Cage Fighter
Porsche Australia and New Zealand: Historic Porsche motorsport: Only three of the 98 cars that started the 1968 London-Sydney Marathon wore extensive ‘body armour’ to protect their crews from what were rumoured to be the giant kangaroos they might encounter. The leader of this Porsche pack has just been restored.
The architects of the controversial Centre Pompidou in Paris may never have seen the three unique 911 Coupés prepared by the Porsche Competition Department in Stuttgart for the 16,694 kilometre 1968 London-Sydney Marathon, but comparisons are unavoidable.
Opened in 1977 in the French capital’s edgy Marais district, the Centre was a vast new public library with its skeletal structure and plumbing installed on the outside. In contrast, the decision to clothe the three factory-prepared London-Sydney Porsches with an enveloping external roll cage was much more pragmatic than artistic.
Back in 1968, the challenge of driving at rally speeds from London to Sydney was an adventure into the relatively unknown. Amongst those unknowns was the potential damage that could be caused by wayward wildlife, so when Polish rally ace Sobiesław Zasada destroyed his rented VW Beetle in a collision with a large red kangaroo while on a pre-event recce in Australia, the Porsche Competition Department under Huschke von Hanstein stepped into Teutonic overdrive. Based on Zasada’s description of the ‘giant’ marsupial, all three of the privately-owned Porsches being prepared for the Marathon were equipped with massive anti-kangaroo cages on the outside, designed to tip wandering wildlife out of the way.
Taking full advantage of this plumbing, four wheels and tyres with quick-release turnbuckles were fitted on the roof of each car, while at the rear, three jerrycans supplemented the cars’ 200 litre long range fuel and dry sump engine oil tank. And if deep water were encountered, flexible stainless steel pipe extensions could be fitted to the exhaust. Inside, all cars carried a survival kit that included a hacksaw, an axe, a pulley winch that could run off an extension to the rear wheel studs, while the cars were also equipped with a switch to sound the four bonnet-mounted air horns to scare away curious onlookers. It is rumoured that the navigator’s seat headrest of the Zasada Porsche also concealed a pistol!
Although they began life as different 911 models, all three Porsches shared similar mechanical systems with their 1,991 cc air cooled flat-six engines detuned with lower 8.6:1 compression ratios to deal with the poor-quality Asian fuel, dropping their output to 120 kilowatts. Meanwhile close-ratio five-speed gearboxes and a limited slip differential completed their mechanical spec. Although East African Safari Rally winner Edgar Herrmann captained one of the Porsches, the ‘hare’ of the trio became Polish rally ace Sobiesław Zasada, who was then a two-time European Rally Champion and was Polish Sports Personality in 1967.

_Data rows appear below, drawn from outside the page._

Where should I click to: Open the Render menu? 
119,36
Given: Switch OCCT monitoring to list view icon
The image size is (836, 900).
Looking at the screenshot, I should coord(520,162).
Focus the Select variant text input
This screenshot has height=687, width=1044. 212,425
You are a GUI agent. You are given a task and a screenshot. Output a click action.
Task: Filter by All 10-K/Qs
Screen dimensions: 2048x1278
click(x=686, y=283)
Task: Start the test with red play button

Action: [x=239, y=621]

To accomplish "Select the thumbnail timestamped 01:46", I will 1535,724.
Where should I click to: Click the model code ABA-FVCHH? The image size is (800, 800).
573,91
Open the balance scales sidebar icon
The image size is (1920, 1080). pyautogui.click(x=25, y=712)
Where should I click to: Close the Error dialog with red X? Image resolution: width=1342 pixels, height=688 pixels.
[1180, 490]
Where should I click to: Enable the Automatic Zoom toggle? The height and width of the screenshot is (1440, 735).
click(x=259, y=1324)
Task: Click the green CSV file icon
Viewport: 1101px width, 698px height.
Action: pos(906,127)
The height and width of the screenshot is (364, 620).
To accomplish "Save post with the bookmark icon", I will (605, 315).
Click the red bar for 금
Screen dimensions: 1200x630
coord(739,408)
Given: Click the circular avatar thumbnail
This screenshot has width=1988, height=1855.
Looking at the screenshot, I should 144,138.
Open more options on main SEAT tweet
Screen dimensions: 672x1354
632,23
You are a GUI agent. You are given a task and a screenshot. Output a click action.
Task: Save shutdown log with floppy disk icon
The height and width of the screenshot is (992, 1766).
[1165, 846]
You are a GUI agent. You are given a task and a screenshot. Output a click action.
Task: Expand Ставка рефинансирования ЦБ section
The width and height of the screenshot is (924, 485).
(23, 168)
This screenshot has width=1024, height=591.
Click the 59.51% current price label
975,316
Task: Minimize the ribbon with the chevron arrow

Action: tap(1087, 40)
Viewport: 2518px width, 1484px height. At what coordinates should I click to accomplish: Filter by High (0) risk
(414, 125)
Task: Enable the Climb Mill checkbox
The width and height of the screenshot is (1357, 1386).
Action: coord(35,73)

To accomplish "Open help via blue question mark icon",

Never testing its anti-kangaroo cage, Zasada became a serious contender for outright victory in the Marathon, ultimately taking a respectable fourth place. After the event, two of the three Porsches remained in Australia, where they were re-purposed as local rally and rallycross cars, but Zasada’s 911 went ‘missing’ for many years before turning up, unrestored, in a large shipping container in Adelaide. With values of classic racing Porsches skyrocketing worldwide, it then found its way mid-last year to classic Porsche restorer Jason Carroll in Melbourne in a much worse state than he was expecting.
“Most of it was still there, including its special Marathon equipment and its original engine crankcase” said Carroll. “But it suffered a lot of body damage when it was transported to Melbourne in its container, which it shared with some filing cabinets, as nothing was tied down …“
Giving it the respect that a genuine Porsche factory-built rally car deserves, Carroll completed a full body restoration, but left the car’s bonnet-mounted air horns, shot-peened German number plates and plastic-covered driving lights in the same pock-marked condition as they were when the Porsche finished the Marathon.
“They are part of its unique history,” he says. For the same reason, the car’s signature kangaroo cage is back in all its glory. Carroll, who has now restored two of those three 1968 London-Sydney Marathon Porsches, is pleased with the result.
“These cars are survivors from a unique motorsport era and their stories need to be told,” he explains. “It has been a special privilege to look through a window into Porsche’s past.”